Exercise> Copy out the entire listing word for word.

Task input>
★ ★ ★ ★ ★ ★ ★
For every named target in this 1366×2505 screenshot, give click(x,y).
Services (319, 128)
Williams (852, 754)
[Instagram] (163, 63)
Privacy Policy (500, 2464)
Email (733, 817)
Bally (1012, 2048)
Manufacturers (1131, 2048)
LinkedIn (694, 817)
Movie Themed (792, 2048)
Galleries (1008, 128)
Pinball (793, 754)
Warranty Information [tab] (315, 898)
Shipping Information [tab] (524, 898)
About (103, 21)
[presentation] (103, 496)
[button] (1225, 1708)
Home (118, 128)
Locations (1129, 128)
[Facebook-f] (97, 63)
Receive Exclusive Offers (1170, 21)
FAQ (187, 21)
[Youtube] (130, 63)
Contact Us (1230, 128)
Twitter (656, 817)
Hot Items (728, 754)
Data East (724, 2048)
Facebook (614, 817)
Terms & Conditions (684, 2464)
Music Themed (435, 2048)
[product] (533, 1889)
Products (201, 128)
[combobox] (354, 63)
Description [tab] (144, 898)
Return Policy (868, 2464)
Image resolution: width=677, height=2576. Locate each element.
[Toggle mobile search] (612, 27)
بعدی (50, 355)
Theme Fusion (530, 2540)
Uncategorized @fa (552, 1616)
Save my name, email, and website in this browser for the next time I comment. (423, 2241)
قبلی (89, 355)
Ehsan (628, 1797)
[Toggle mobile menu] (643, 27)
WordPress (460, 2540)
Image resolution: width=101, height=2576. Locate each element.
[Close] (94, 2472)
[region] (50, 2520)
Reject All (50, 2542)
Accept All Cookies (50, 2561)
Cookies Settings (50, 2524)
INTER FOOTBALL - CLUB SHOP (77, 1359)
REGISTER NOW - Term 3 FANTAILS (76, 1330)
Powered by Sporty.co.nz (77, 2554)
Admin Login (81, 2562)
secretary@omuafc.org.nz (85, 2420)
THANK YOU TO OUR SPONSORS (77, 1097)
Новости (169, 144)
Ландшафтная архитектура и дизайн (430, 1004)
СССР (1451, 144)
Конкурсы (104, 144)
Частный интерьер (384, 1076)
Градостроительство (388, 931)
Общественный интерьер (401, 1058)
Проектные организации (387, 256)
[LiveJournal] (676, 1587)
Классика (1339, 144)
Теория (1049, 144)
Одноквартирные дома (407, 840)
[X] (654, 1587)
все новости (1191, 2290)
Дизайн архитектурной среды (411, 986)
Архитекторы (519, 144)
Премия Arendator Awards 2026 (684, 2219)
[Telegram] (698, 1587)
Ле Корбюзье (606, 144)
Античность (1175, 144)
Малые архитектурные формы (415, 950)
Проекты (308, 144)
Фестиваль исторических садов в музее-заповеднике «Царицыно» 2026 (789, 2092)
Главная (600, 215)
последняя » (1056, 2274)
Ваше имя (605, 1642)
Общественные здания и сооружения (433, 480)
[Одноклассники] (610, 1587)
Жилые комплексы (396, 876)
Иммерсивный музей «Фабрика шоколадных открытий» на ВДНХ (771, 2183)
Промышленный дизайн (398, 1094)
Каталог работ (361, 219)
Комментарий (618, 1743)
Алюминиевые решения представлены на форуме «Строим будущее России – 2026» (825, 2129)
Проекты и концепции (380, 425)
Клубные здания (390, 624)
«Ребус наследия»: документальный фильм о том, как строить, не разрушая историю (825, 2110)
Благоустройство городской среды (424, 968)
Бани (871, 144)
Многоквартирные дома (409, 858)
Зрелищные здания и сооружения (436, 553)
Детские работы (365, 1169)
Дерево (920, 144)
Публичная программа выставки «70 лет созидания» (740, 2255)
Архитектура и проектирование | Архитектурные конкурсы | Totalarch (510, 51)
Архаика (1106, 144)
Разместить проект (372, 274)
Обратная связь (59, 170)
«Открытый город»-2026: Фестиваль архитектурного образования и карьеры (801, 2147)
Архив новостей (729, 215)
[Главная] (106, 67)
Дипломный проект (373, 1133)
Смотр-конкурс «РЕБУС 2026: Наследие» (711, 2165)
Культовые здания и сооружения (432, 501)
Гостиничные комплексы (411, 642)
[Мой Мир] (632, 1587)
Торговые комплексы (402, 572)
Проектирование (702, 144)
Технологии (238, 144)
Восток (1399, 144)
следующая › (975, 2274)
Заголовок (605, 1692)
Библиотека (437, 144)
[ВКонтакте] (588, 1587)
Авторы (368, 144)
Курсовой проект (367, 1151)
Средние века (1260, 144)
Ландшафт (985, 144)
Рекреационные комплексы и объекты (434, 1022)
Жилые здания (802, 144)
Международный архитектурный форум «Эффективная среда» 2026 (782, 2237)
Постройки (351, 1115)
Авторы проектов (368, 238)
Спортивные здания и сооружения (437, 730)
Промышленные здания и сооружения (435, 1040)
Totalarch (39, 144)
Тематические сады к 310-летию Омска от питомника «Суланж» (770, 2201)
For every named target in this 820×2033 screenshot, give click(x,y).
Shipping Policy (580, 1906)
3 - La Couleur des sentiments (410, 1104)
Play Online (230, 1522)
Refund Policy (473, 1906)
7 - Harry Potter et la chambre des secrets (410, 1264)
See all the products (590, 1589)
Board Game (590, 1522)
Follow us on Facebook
★ ★ ★ ★ ★ ★ ★
Written response>
For every named target in this 1366×2505 screenshot, give click(x,y).
Services (319, 128)
Williams (852, 754)
[Instagram] (163, 63)
Privacy Policy (500, 2464)
Email (733, 817)
Bally (1012, 2048)
Manufacturers (1131, 2048)
LinkedIn (694, 817)
Movie Themed (792, 2048)
Galleries (1008, 128)
Pinball (793, 754)
Warranty Information [tab] (315, 898)
Shipping Information [tab] (524, 898)
About (103, 21)
[presentation] (103, 496)
[button] (1225, 1708)
Home (118, 128)
Locations (1129, 128)
[Facebook-f] (97, 63)
Receive Exclusive Offers (1170, 21)
FAQ (187, 21)
[Youtube] (130, 63)
Contact Us (1230, 128)
Twitter (656, 817)
Hot Items (728, 754)
Data East (724, 2048)
Facebook (614, 817)
Terms & Conditions (684, 2464)
Music Themed (435, 2048)
[product] (533, 1889)
Products (201, 128)
[combobox] (354, 63)
Description [tab] (144, 898)
Return Policy (868, 2464)
Image resolution: width=677, height=2576. Locate each element.
[Toggle mobile search] (612, 27)
بعدی (50, 355)
Theme Fusion (530, 2540)
Uncategorized @fa (552, 1616)
Save my name, email, and website in this browser for the next time I comment. (423, 2241)
قبلی (89, 355)
Ehsan (628, 1797)
[Toggle mobile menu] (643, 27)
WordPress (460, 2540)
Image resolution: width=101, height=2576. Locate each element.
[Close] (94, 2472)
[region] (50, 2520)
Reject All (50, 2542)
Accept All Cookies (50, 2561)
Cookies Settings (50, 2524)
INTER FOOTBALL - CLUB SHOP (77, 1359)
REGISTER NOW - Term 3 FANTAILS (76, 1330)
Powered by Sporty.co.nz (77, 2554)
Admin Login (81, 2562)
secretary@omuafc.org.nz (85, 2420)
THANK YOU TO OUR SPONSORS (77, 1097)
Новости (169, 144)
Ландшафтная архитектура и дизайн (430, 1004)
СССР (1451, 144)
Конкурсы (104, 144)
Частный интерьер (384, 1076)
Градостроительство (388, 931)
Общественный интерьер (401, 1058)
Проектные организации (387, 256)
[LiveJournal] (676, 1587)
Классика (1339, 144)
Теория (1049, 144)
Одноквартирные дома (407, 840)
[X] (654, 1587)
все новости (1191, 2290)
Дизайн архитектурной среды (411, 986)
Архитекторы (519, 144)
Премия Arendator Awards 2026 (684, 2219)
[Telegram] (698, 1587)
Ле Корбюзье (606, 144)
Античность (1175, 144)
Малые архитектурные формы (415, 950)
Проекты (308, 144)
Фестиваль исторических садов в музее-заповеднике «Царицыно» 2026 (789, 2092)
Главная (600, 215)
последняя » (1056, 2274)
Ваше имя (605, 1642)
Общественные здания и сооружения (433, 480)
[Одноклассники] (610, 1587)
Жилые комплексы (396, 876)
Иммерсивный музей «Фабрика шоколадных открытий» на ВДНХ (771, 2183)
Промышленный дизайн (398, 1094)
Каталог работ (361, 219)
Комментарий (618, 1743)
Алюминиевые решения представлены на форуме «Строим будущее России – 2026» (825, 2129)
Проекты и концепции (380, 425)
Клубные здания (390, 624)
«Ребус наследия»: документальный фильм о том, как строить, не разрушая историю (825, 2110)
Благоустройство городской среды (424, 968)
Бани (871, 144)
Многоквартирные дома (409, 858)
Зрелищные здания и сооружения (436, 553)
Детские работы (365, 1169)
Дерево (920, 144)
Публичная программа выставки «70 лет созидания» (740, 2255)
Архитектура и проектирование | Архитектурные конкурсы | Totalarch (510, 51)
Архаика (1106, 144)
Разместить проект (372, 274)
Обратная связь (59, 170)
«Открытый город»-2026: Фестиваль архитектурного образования и карьеры (801, 2147)
Архив новостей (729, 215)
[Главная] (106, 67)
Дипломный проект (373, 1133)
Смотр-конкурс «РЕБУС 2026: Наследие» (711, 2165)
Культовые здания и сооружения (432, 501)
Гостиничные комплексы (411, 642)
[Мой Мир] (632, 1587)
Торговые комплексы (402, 572)
Проектирование (702, 144)
Технологии (238, 144)
Восток (1399, 144)
следующая › (975, 2274)
Заголовок (605, 1692)
Библиотека (437, 144)
[ВКонтакте] (588, 1587)
Авторы (368, 144)
Курсовой проект (367, 1151)
Средние века (1260, 144)
Ландшафт (985, 144)
Рекреационные комплексы и объекты (434, 1022)
Жилые здания (802, 144)
Международный архитектурный форум «Эффективная среда» 2026 (782, 2237)
Постройки (351, 1115)
Авторы проектов (368, 238)
Спортивные здания и сооружения (437, 730)
Промышленные здания и сооружения (435, 1040)
Totalarch (39, 144)
Тематические сады к 310-летию Омска от питомника «Суланж» (770, 2201)
For every named target in this 820×2033 screenshot, give click(x,y).
Shipping Policy (580, 1906)
3 - La Couleur des sentiments (410, 1104)
Play Online (230, 1522)
Refund Policy (473, 1906)
7 - Harry Potter et la chambre des secrets (410, 1264)
See all the products (590, 1589)
Board Game (590, 1522)
Follow us on Facebook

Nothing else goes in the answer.